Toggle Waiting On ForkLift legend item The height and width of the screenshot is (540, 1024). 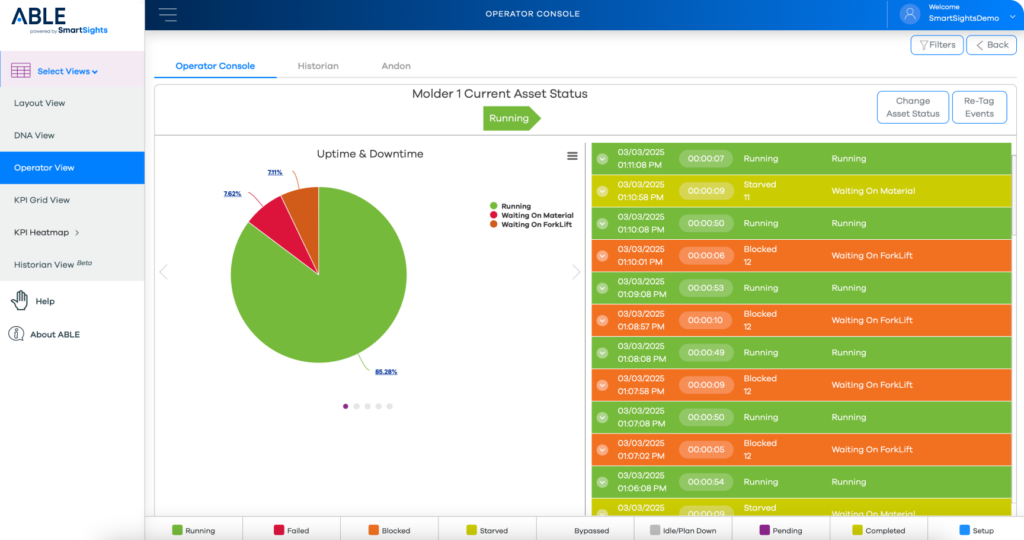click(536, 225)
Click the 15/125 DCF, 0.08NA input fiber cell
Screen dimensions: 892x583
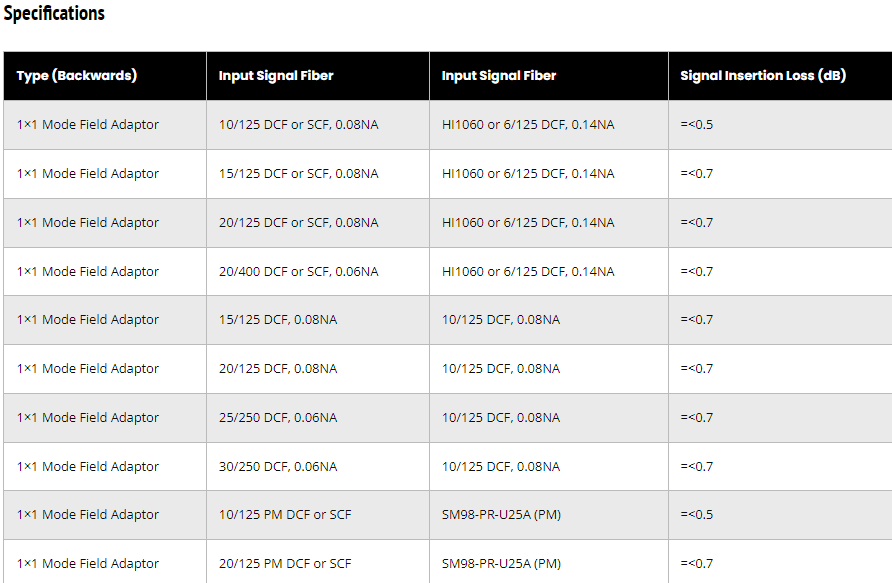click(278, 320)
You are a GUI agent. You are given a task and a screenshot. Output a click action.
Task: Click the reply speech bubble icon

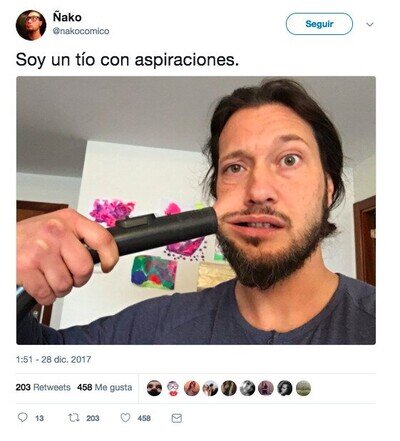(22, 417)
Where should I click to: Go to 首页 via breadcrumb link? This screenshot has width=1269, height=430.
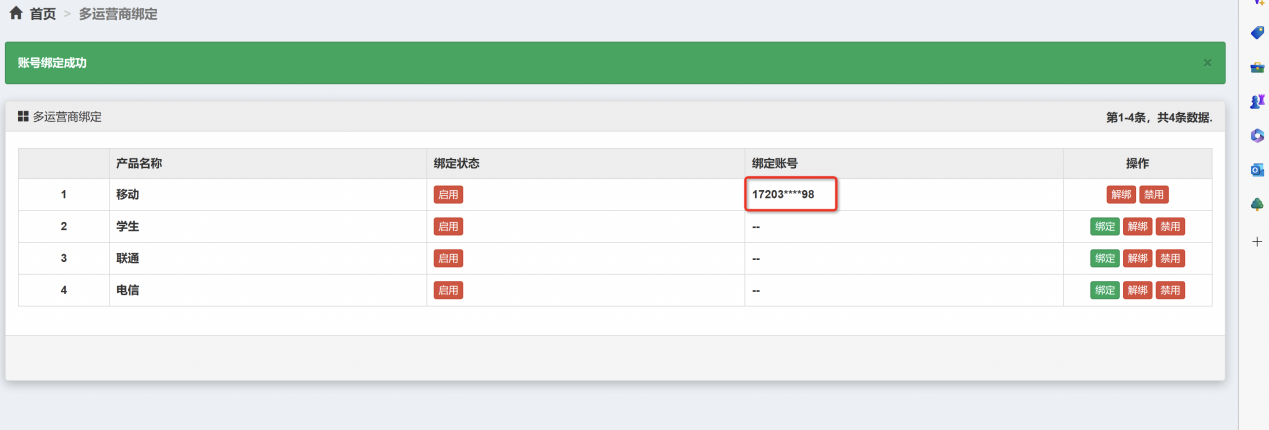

- _What you need to do_
Output only the lines running from the one containing "Task: Click the reply speech bubble icon" to the end of the records, inclusive and exact; skip the pictures.

- _Solution to this exercise_
Task: Click the reply speech bubble icon

(22, 417)
Where should I click to: Go to 首页 via breadcrumb link? This screenshot has width=1269, height=430.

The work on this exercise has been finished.